もうひとつ、日本では世界でも例外的に税の申告作業を企業に委ねているのも特徴である。 企業など会社が従業員の給料から所得税や社会保障費などを源泉徴収して、税務署に納付してくれるのだ。
この二つに共通しているのは、国という名の下で高級官僚による中央集権制度が国家運営を担っており、民は黙ってそれに従いなさいとする明治以来の政策方向だろう。
マイナンバーなどに強く反発してきたのも、役所になにもかも縛られたくないとする国民というか庶民感情の発露がある。 ましてや、個々人の財産状況が筒抜けになるなんて、我慢できないということだ。
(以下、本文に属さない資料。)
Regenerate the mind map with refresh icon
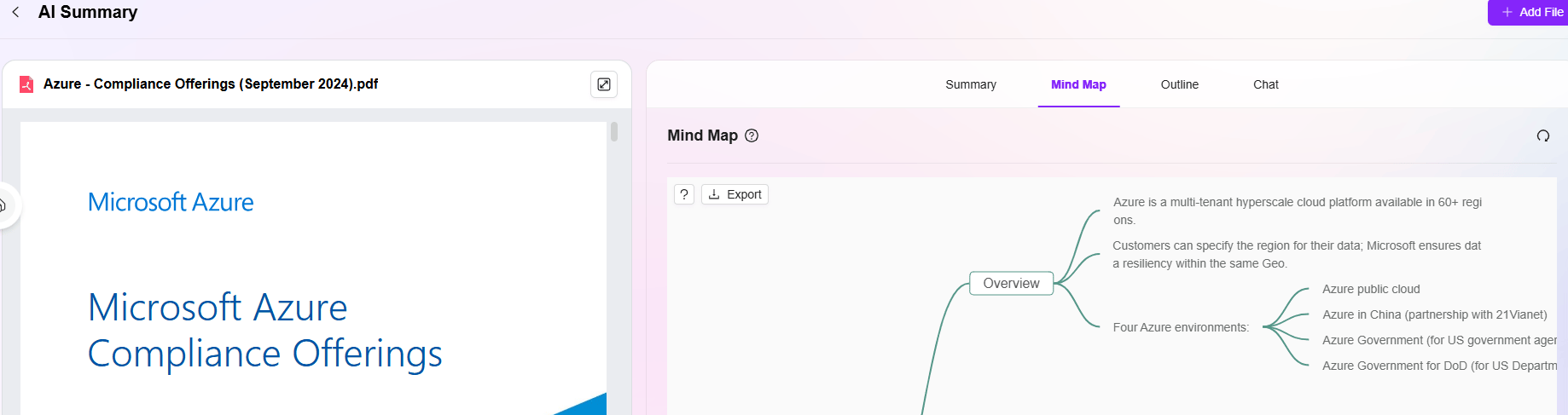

一方で、会社が税の申告や社会保障費の支払いを全部やってくれるのは楽でいい。 そういって源泉徴収にどっぷりと甘えてきたため、税の無駄遣いなどにまったくの無頓着で利権や既得権の跋扈を招いしまった。
そろそろ、なにもかも役所に任せてしまうのではなく、国家運営にもっと民意を反映させるということを、国民全員が真剣に考え直した方がいい。
なぜなら、このまま放っておくと日本の財政が破たんするのは免れないし、年金や社会保障などの財源も根底から揺らぎだすのは避けられないのだから。
もちろん、国や役所は大丈夫といっているが、どこまで当てにして良いものか。 早い話、国も日銀もすさまじい勢いで資金のバラ撒きを進めているが、これは明確なインフレ政策である。
すごい社会的な混乱が襲ってくることになるのだろうが、その時には国も役所も右往左往するだけとなろう。 結局、国民が割りを食らうことになる。
そうなってから大慌てするのではなく、一刻も早く健全な財政や経済運営の方へ舵を切るべきだろう。 それには、一番割りを食らう国民が自覚をもって行動に移ることだ。
実は、その第1歩がマイナンバー制度の普及促進である。 個人個人の所得状況が全部コンピュ-タ把握され、それに応じて税が自動的に徴収されるようになると、会社が源泉徴収することも不要となる。
コンピュータ把握を完璧にすれば、個人の財産状況が外部に漏れる不安も払しょくできる。 また、所得状況に応じて公平公正に税を徴収するから、税逃れはできなくなる。
そもそも、マイナンバーに反対する人達の中には、現行の税制度を上手いこと潜り抜けている人も多い。 その人達からの税徴収額は、意外と大きなものになる可能性が高い。
一方、個人個人が医療費その他の税還付を請求することになるが、その作業を通じて税金の使い道に対する関心が高まるといい。 国にあれこれ頼むのは構わないが、結局のところ国民がその資金を負担するのだから。